Las tablas de la parte trasera esconderán la abertura, al menos en teoría; en la práctica espero que también. 




Luego con un corchete o similar escondido se cierra la falda.




Y aquí también había que coser el raso y el tul juntos al cuerpo.


Después de juntar el cuerpo con la falda, le añadí la pasamanería blanca que se ve en las fotos.
regency dress

miércoles, 28 de diciembre de 2011

Libro-Bolso

Una de las cosas a las que he estado dedicando mi tiempo libre ha sido la confección de este bolso de mano-libro.

La idea la tomé de un bolso que llevó Natalie Portman a la premiere de El Cisne Negro y me pareció una idea muy original.

En la práctica, este tipo de bolso-libro es de gran utilidad para una reunión de época, porque te sirve tanto para guardar el móvil, monedero y pañuelos (lo mínimo) como para usarlo de atrezzo.

Se necesita:

- Libro de tapa dura
- Cútex (yo usé uno de esos estilo bisturí)
- Cola de pegar (yo compré una que pegaba tanto papel como tela)
- tela para forrar el libro (la mía era de patchwork)
- lapiz y regla
- utensilios para coser (hilo, máquina, etc)

Lo primero es buscar el libro.
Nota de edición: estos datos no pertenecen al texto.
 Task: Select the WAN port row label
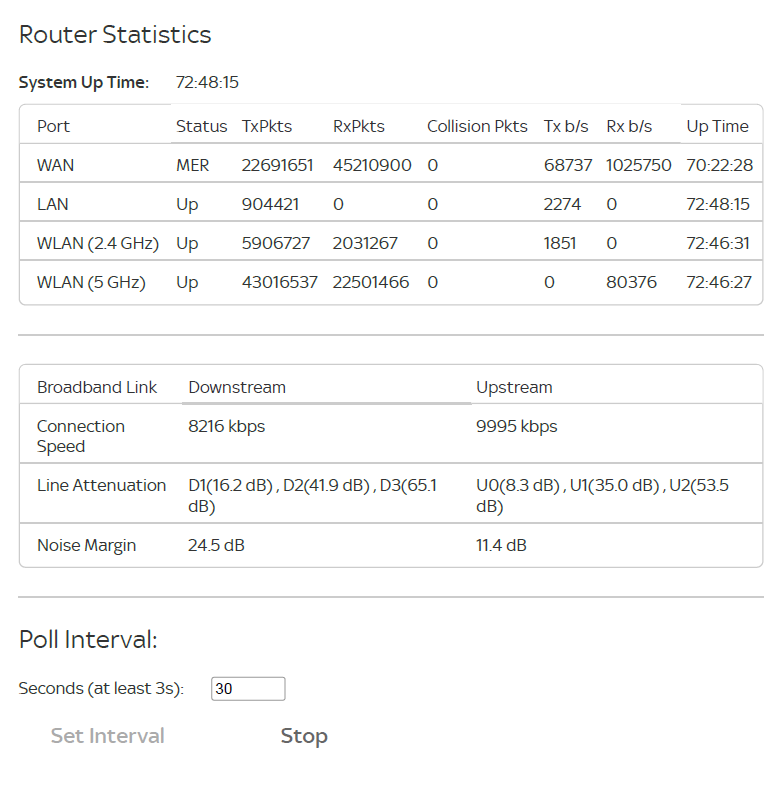click(55, 165)
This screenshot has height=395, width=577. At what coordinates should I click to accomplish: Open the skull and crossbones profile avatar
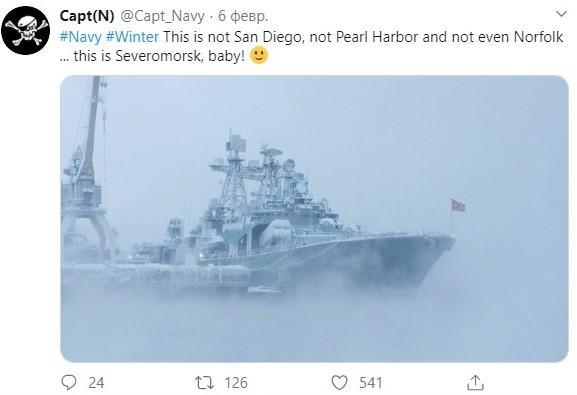25,30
Yo encontré en una librería de segunda mano esta maravilla de libro. Por la cubierta pensaba que sería más viejo, pero se trata de una edición de 1990 de una novela negra así que me dolió menos destrozar su interior. Por supuesto, ni se os ocurra hacer esto con primeras ediciones de 1847 :D


Empecé por pegar con cola mezclada con unas gotitas de agua las hojas del libro por fuera. Varias pasadas a conciencia para asegurarme de que el pegamento se infiltre por cada hoja.
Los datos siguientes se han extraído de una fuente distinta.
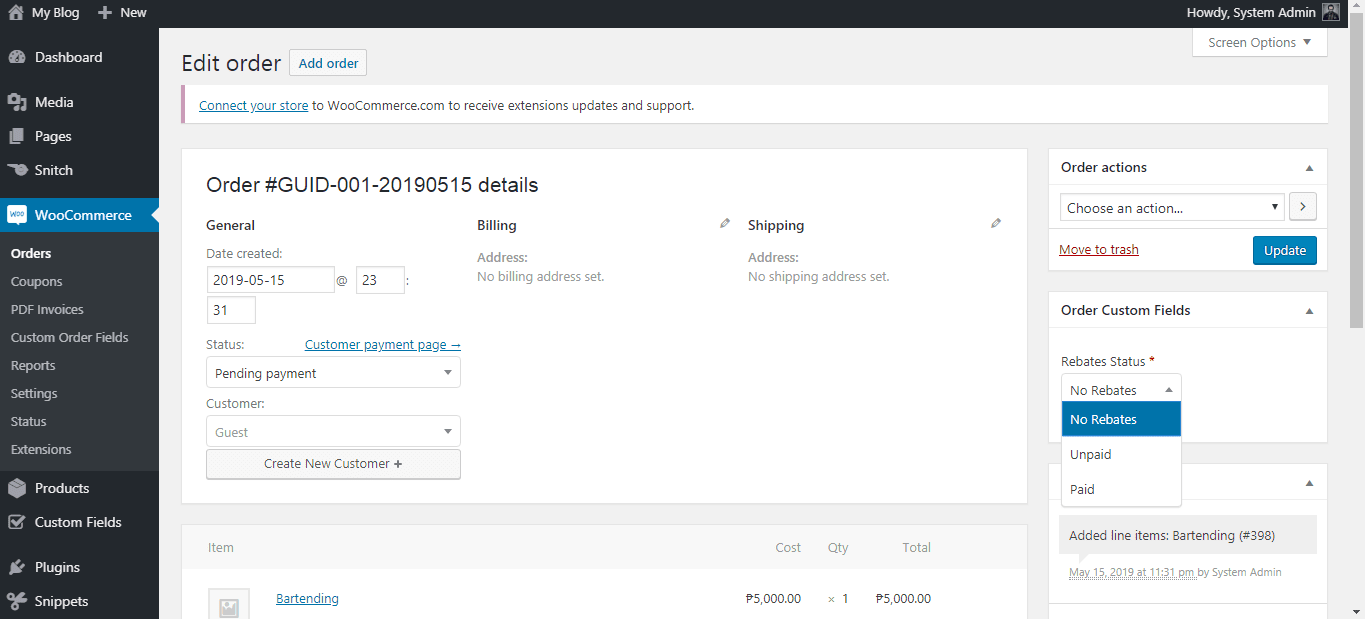Open the order status dropdown
The image size is (1365, 619).
pos(333,372)
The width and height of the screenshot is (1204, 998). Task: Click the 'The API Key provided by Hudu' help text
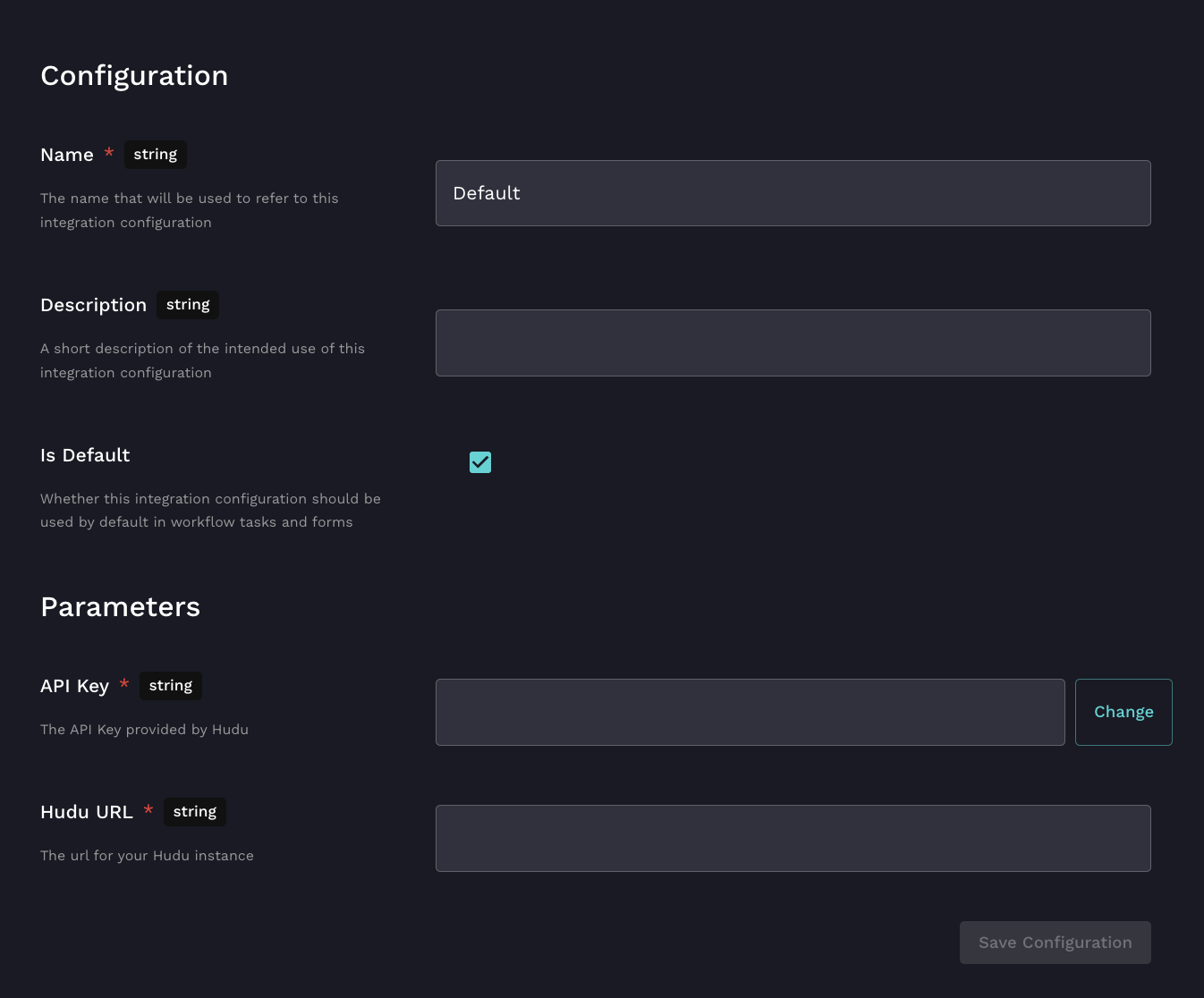(x=144, y=730)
Una vez hecho esto, le puse peso encima y lo dejé secarse durante toda la noche


Pasada la noche, todas las hojas forman un bloque homogéneo, que no se despega, os lo aseguro.


Con una regla y un lápiz, tracé las líneas por las que cortaría las hojas, como en la imagen de abajo. Yo dejé 1'5 cm de margen derecho y 1 cm en el superior, inferior e izquierdo.
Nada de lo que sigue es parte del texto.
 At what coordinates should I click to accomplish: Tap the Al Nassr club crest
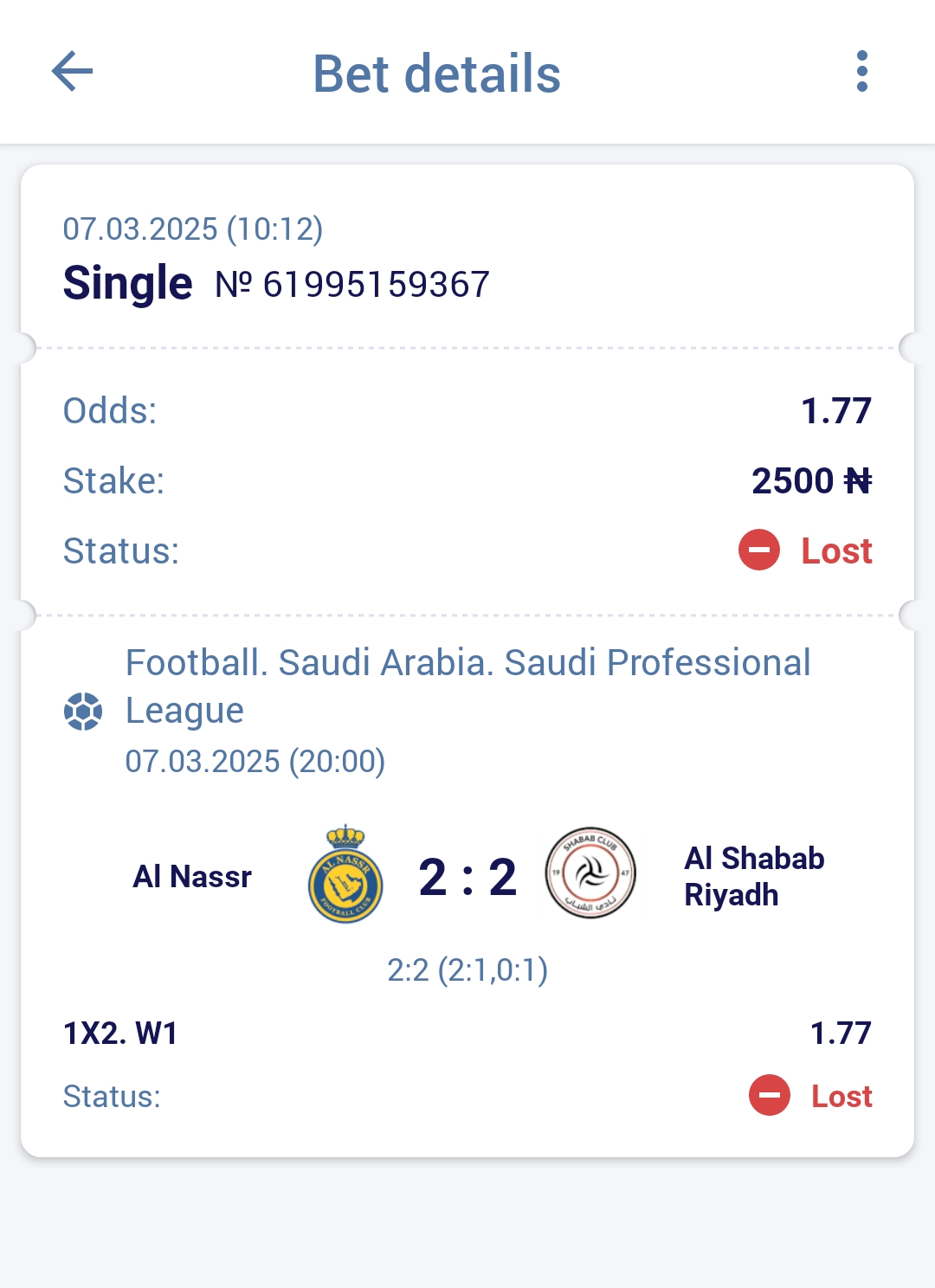pos(345,874)
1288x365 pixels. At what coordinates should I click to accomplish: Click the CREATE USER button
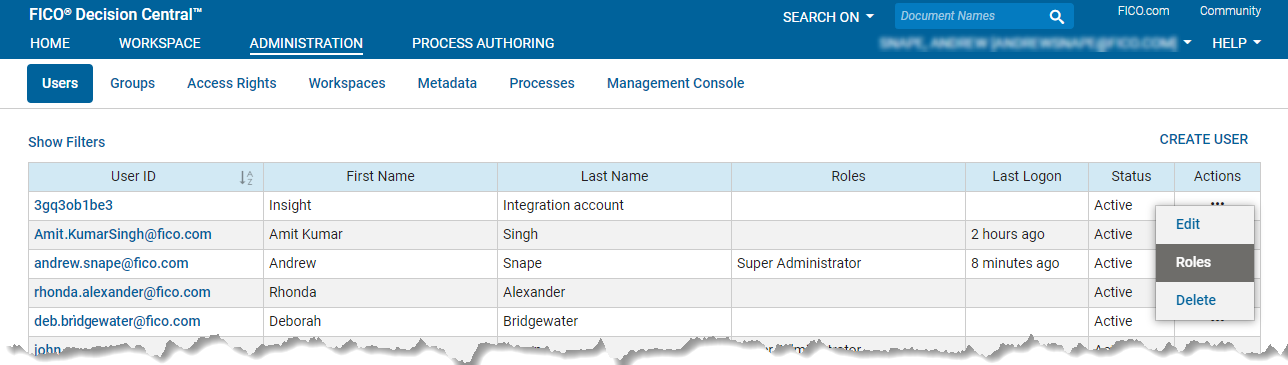point(1204,139)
A continuación, con el cútex a cortar siguiendo las líneas. Esto es lo más laborioso y que necesita más paciencia, que vas perdiendo a medida que quedan menos hojas. Lo ideal es que quede cada lateral recto, pero eso es cuestión de mucha maña y práctica.


Cuando hemos llegado al tope que nos habíamos propuesto (yo dejé sin cortar unas 50 páginas por debajo para tener una buena base), pasamos el pincel con cola por el interior de las hojas ya cortadas, y de nuevo se deja secar durante muchas horas (toda la noche en mi caso).

Mi idea inicial era cerrar el bolso-libro con un imán. Así que en el bloque derecho de hojas corté con el cútex un círculo para introducirlo. El imán se puede sacar de unos auriculares que no sirvan. La idea era en principio buena, pero en mi caso no ha funcionado porque el imán no tiene fuerza suficiente para mantener unida la tapa ya que por el forro de la tela no cierra bien.


Y ahora viene lo más laborioso: forrar el libro. La imagen de abajo es el esquema de las piezas usadas.


Se introduce la tela dentro del libro y con el jaboncillo se marca el rectángulo de la base. Se mide también el alto de los laterales.


Para la pieza de unión de la tapa, se pone el libro como en la imagen de abajo con la máxima apertura que queremos que tenga nuestro bolso-libro, y se marca con el jaboncillo.


Se cortan 4 piezas, ya que las dos definitivas son dobles para que por ambos lados se vea el derecho de la tela y quede más bonito.


Todas las piezas cosidas juntas queda más o menos esto (imagen de abajo). Yo añadí un pequeño bolsillo que iría en la tapa.


Yo empecé a pegar la tela por la base del libro. Y manchándome los dedos con pegamento para que quedara todo bien ajustado fui pegando el resto.


Y éste es el resultado.


Conclusiones:

La idea del imán tenía potencial, pero no funcionó por no haber pensado que la tela impediría que el libro cerrara bien, con lo que la fuerza del imán no sería suficiente.
Una solución para evitar esto habría sido cortar las primeras páginas del libro (unas 20 más o menos), porque así habría espacio suficiente para la tela sin que impidiera el buen cierre del libro.

He pensado en otro tipo de cierre así que cuando lo tenga, postearé la foto.
Pero en general he quedado bastante contenta con el resultado.